Despite extreme cold, high winds, and heavy snowfall, construction proceeded at a furious pace through the winter of 1961-62. In mid-December, the Corps of Engineers told reporters that "men are working seven days a week, three shifts a day on Minuteman construction.'' A Corps spokesman said that crews were "able to dig five silo emplacements simultaneously. Each takes from four to ten days . . . " The first squadron, near Wall, was well underway, said the Corps, and work ,on the second squadron, near Union Center, had already started.

In February 1962, General Delmar Wilson told the Rapid City Chamber of Commerce that despite an ongoing labor dispute between Peter Kiewit Sons and the Ironworkers Union, South Dakota's ICBM deployment suffered fewer work stoppages than any missile program in the Nation. "We're all out . . . to assure that our way of life is maintained," stated Wilson. "This missile project ... is the number one project in the country today. If this guy in Russia wants to start a show, we'll be there to put a hole in him to the best of our ability. "

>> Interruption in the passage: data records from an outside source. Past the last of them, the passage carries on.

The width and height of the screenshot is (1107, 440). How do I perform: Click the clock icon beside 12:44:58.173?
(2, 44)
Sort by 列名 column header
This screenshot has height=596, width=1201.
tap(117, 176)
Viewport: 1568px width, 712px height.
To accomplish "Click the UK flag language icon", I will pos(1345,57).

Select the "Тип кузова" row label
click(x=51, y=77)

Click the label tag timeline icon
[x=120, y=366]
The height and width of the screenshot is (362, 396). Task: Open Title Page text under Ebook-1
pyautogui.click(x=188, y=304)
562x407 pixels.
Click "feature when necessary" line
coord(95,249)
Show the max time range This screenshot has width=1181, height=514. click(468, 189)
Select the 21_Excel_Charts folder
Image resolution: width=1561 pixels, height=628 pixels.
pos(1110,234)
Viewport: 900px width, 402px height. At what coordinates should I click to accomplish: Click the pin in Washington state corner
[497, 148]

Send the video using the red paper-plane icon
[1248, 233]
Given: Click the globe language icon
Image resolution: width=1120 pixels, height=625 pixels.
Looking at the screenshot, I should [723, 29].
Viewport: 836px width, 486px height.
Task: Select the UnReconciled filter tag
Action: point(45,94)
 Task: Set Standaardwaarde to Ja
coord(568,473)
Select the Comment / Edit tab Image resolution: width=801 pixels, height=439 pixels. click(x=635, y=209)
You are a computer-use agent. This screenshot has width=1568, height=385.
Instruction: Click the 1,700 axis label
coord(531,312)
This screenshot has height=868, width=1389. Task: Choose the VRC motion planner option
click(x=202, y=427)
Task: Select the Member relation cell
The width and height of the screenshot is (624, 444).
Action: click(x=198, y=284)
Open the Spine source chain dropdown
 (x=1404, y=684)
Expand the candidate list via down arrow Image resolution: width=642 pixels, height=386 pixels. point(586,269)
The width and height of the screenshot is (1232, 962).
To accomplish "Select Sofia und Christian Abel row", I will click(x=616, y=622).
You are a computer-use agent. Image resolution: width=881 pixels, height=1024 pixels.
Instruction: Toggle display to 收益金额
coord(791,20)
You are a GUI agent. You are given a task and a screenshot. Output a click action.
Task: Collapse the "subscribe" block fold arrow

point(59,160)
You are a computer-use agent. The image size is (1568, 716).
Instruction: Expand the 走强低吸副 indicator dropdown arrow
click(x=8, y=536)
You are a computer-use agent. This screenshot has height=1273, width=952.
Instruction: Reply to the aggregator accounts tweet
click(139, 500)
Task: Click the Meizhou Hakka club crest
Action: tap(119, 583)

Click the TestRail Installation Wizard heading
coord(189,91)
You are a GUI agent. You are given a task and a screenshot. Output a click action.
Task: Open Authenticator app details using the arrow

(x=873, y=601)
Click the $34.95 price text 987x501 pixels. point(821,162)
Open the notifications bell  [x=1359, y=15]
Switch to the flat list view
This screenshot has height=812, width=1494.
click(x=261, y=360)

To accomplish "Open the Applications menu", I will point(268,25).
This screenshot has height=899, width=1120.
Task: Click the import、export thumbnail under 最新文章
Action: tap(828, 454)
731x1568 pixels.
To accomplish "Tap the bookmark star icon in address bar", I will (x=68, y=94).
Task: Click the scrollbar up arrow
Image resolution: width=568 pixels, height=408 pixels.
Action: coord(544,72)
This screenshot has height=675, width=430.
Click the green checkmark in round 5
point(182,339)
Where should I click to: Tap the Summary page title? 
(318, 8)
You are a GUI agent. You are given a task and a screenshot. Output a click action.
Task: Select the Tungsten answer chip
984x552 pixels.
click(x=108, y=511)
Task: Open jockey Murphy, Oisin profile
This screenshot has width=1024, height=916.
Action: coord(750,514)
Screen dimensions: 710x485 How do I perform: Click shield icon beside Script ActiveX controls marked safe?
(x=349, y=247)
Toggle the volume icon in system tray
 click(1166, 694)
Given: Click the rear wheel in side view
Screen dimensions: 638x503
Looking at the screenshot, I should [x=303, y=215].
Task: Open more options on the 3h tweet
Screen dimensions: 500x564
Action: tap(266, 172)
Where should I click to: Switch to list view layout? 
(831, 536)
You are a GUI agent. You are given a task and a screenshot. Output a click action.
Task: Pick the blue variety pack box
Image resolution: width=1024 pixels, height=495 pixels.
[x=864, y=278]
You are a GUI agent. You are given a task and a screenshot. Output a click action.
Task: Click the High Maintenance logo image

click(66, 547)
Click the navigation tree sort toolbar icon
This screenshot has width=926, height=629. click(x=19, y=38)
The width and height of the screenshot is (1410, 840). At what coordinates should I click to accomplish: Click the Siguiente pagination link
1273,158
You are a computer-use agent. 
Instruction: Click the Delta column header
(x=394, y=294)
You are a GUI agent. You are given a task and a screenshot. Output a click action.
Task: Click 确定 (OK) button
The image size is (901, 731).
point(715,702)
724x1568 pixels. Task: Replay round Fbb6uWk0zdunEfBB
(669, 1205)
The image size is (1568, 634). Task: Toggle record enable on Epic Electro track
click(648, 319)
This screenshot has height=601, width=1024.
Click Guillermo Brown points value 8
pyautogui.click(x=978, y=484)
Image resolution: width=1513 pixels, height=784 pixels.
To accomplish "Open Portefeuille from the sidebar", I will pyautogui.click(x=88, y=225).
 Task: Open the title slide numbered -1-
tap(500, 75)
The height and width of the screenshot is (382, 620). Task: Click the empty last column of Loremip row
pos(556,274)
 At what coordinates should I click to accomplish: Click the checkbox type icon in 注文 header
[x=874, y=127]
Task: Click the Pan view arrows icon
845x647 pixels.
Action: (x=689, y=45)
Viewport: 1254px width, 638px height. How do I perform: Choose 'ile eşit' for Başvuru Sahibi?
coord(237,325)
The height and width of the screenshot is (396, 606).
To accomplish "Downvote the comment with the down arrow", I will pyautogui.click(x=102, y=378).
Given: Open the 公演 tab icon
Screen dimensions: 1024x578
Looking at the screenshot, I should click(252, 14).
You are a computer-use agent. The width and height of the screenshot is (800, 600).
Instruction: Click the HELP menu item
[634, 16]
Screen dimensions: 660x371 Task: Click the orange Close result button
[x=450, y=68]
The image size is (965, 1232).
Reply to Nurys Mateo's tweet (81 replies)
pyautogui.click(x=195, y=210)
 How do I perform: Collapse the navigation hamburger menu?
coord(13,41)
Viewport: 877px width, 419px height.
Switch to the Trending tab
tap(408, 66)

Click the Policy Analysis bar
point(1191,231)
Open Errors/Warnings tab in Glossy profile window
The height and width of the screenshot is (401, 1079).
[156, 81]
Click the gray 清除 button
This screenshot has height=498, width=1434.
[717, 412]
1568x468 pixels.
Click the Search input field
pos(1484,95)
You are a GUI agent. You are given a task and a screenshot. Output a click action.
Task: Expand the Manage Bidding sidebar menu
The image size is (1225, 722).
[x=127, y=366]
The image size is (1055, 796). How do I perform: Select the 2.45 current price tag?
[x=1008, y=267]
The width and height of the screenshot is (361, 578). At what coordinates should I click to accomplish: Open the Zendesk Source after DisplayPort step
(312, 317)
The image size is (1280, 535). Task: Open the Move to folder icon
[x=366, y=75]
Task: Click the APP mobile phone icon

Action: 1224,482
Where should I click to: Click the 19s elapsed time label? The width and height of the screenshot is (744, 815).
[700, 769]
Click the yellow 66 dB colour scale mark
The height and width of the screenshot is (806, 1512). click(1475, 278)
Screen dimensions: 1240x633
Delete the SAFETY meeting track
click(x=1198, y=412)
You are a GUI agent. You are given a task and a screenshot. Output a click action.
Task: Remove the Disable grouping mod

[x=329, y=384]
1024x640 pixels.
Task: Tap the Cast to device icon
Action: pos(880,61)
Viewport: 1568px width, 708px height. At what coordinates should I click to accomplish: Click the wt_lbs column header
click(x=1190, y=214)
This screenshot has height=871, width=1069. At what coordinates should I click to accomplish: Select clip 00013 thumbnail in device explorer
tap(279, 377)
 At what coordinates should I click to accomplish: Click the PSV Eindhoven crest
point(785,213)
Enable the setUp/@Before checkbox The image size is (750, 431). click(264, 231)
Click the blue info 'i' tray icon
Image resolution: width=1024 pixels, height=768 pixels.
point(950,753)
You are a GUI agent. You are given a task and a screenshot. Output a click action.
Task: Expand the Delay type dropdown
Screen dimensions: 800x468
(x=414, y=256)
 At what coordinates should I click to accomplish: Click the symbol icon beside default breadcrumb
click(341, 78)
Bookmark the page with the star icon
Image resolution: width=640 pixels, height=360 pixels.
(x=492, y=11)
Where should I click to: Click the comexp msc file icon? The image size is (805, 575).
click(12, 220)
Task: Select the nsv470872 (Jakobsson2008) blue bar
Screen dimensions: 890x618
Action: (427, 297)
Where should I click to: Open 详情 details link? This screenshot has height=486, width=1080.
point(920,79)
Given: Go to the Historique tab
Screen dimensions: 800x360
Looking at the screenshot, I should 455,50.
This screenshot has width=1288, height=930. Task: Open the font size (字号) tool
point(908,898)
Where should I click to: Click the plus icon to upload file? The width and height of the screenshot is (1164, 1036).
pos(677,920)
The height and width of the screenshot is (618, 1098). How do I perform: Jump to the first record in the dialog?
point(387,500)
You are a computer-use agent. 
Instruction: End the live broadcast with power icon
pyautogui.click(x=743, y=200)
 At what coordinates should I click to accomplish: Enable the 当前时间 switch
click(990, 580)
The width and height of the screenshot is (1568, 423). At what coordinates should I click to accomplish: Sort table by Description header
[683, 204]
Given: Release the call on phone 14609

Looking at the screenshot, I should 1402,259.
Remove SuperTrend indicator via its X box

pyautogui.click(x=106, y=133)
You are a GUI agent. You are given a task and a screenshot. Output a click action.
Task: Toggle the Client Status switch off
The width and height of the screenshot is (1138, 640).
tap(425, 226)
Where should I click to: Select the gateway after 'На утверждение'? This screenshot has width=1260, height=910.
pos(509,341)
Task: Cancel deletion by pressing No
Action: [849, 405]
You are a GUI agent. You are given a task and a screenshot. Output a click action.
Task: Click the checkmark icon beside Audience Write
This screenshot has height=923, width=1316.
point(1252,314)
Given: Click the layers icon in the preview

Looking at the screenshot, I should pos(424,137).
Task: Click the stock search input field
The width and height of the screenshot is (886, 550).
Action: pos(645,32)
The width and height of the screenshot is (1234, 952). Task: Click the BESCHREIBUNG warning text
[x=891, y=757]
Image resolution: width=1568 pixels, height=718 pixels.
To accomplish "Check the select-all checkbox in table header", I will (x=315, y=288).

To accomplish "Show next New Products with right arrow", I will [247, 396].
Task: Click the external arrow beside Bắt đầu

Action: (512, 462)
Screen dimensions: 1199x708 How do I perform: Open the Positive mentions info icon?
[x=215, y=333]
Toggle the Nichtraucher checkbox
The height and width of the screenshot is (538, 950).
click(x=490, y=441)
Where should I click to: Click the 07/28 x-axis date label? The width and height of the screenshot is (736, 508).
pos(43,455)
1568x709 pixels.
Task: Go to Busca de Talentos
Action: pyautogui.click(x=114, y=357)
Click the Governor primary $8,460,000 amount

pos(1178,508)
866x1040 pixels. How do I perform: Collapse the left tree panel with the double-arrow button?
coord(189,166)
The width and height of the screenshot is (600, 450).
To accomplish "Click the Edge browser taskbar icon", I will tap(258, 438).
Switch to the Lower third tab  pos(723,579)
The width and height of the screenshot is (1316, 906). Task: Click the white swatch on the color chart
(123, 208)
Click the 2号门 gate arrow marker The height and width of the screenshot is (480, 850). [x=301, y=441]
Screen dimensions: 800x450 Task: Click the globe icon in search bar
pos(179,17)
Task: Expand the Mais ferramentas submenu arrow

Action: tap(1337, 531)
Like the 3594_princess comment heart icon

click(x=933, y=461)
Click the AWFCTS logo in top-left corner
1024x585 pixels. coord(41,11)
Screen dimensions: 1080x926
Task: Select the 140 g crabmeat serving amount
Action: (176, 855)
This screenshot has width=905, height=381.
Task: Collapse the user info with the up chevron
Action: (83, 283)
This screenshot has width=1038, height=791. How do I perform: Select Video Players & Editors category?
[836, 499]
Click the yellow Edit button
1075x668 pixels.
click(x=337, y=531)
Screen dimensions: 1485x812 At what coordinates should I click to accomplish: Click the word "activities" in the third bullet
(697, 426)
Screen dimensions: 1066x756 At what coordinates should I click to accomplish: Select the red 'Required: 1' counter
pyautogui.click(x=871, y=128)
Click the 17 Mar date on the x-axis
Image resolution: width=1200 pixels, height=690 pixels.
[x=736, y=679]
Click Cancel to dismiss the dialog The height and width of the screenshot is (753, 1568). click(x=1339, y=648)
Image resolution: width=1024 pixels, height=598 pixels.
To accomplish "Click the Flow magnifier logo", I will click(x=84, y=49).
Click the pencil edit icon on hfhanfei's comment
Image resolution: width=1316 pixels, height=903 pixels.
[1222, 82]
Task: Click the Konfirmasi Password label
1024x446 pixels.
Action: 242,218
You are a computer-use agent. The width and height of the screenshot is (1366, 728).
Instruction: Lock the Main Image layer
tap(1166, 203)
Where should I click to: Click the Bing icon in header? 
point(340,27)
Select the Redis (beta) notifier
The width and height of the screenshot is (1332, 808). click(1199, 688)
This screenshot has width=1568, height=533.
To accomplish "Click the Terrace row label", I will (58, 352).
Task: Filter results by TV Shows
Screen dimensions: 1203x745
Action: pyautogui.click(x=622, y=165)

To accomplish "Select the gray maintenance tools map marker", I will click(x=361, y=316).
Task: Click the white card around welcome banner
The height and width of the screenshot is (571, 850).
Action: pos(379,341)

By early summer of 1963, the steel fabrication was finished at all 165 South Dakota sites, and crews were completing the silos at the rate of one per day. On the last day of June, the first 20 silos were turned over to the Strategic Air Command. On October 23, the Nation's second wing of Minuteman ICBMs was fully operational. The work was completed nearly three weeks ahead of schedule.